TSANTSALIZE β IC-LoRA for LTX-2.3
The Burgstall is back at it with another mighty useless release! This one is called TSANTSALIZE!
What it does
This IC-LoRA shrinks the head of the speaker. That's it. That's the effect.
I tried about 7 different ways (and 7 different training runs) to see if I could get the model to train on both video and audio layers, but apparently that is not possible. It wasn't necessary anyway, as the audio effect is fully doable with just the workflow.
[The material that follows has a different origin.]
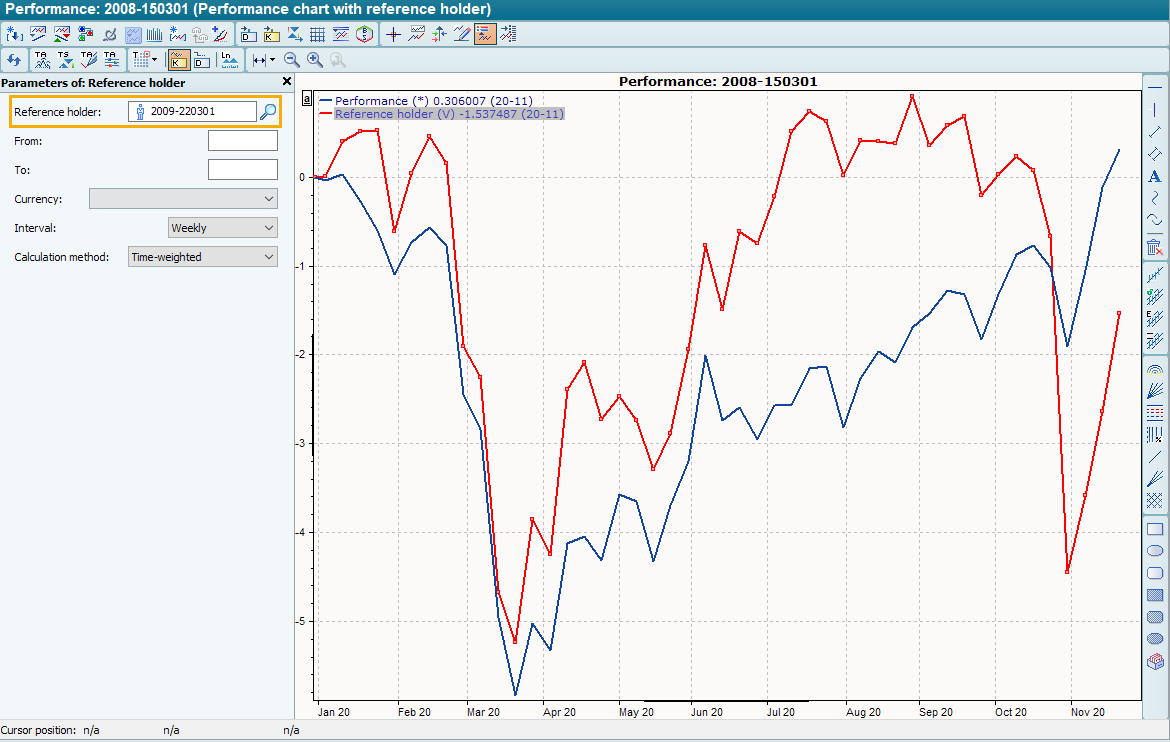Open the Currency dropdown
This screenshot has width=1170, height=742.
[183, 199]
So the included workflow has a few simple audio processing nodes that change the voice to match (in my opinion, feel free to tweak) the shrunk head.
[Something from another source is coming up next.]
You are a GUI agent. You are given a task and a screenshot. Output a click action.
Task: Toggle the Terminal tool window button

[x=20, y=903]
NOTE! This was trained mostly on videos of a person "speaking to the camera", so your mileage with any other type of footage will vary.
Examples
BAN β before & after:
LADY β before & after:
Usage
Prompting
The trigger word is simply tsantsalize. You can also try adding "tiny head" or similar to the prompt β it might help.
Strength
In my tests strength 1.2 has been the sweet spot. Anything above that and there will be more identity drift.
Workflow
The ComfyUI workflow is included in this repo (TSANTSALIZE-release_1706.json). It uses:
- LTX-2.3-22B base model with the distilled fp8 transformer
- IC-LoRA guidance with the first frame as reference
- MelBand RoFormer for vocal/instrument separation
- A pitch shift (+8 semitones) and highpass filter (350 Hz) on the vocals to match the tiny-head aesthetic
Drop your video in, set the trigger word to "tsantsalize", and you're good to go.
Requirements
- ComfyUI
- ComfyUI-LTXVideo custom nodes
- ComfyUI-KJNodes
- ComfyUI-VideoHelperSuite
- Base model:
ltx-2.3-22b-distilled-1.1_transformer_only_mxfp8_block32.safetensors - Text encoder:
gemma_3_12B_it.safetensors
Technical details
- Base model: LTX-2.3-22B
- Training mode: IC-LoRA (video-to-video, F=1 first-frame conditioning)
- LoRA rank: 64, alpha: 64
- Target modules: attention layers (q, k, v, out projections) + feed-forward layers
- Optimizer: Prodigy with constant schedule
- Mixed precision: bf16
- Training config: included in
ltx2_tsantsalize_h100.yaml
The dataset was fully synthetic.
License
CC BY-NC 4.0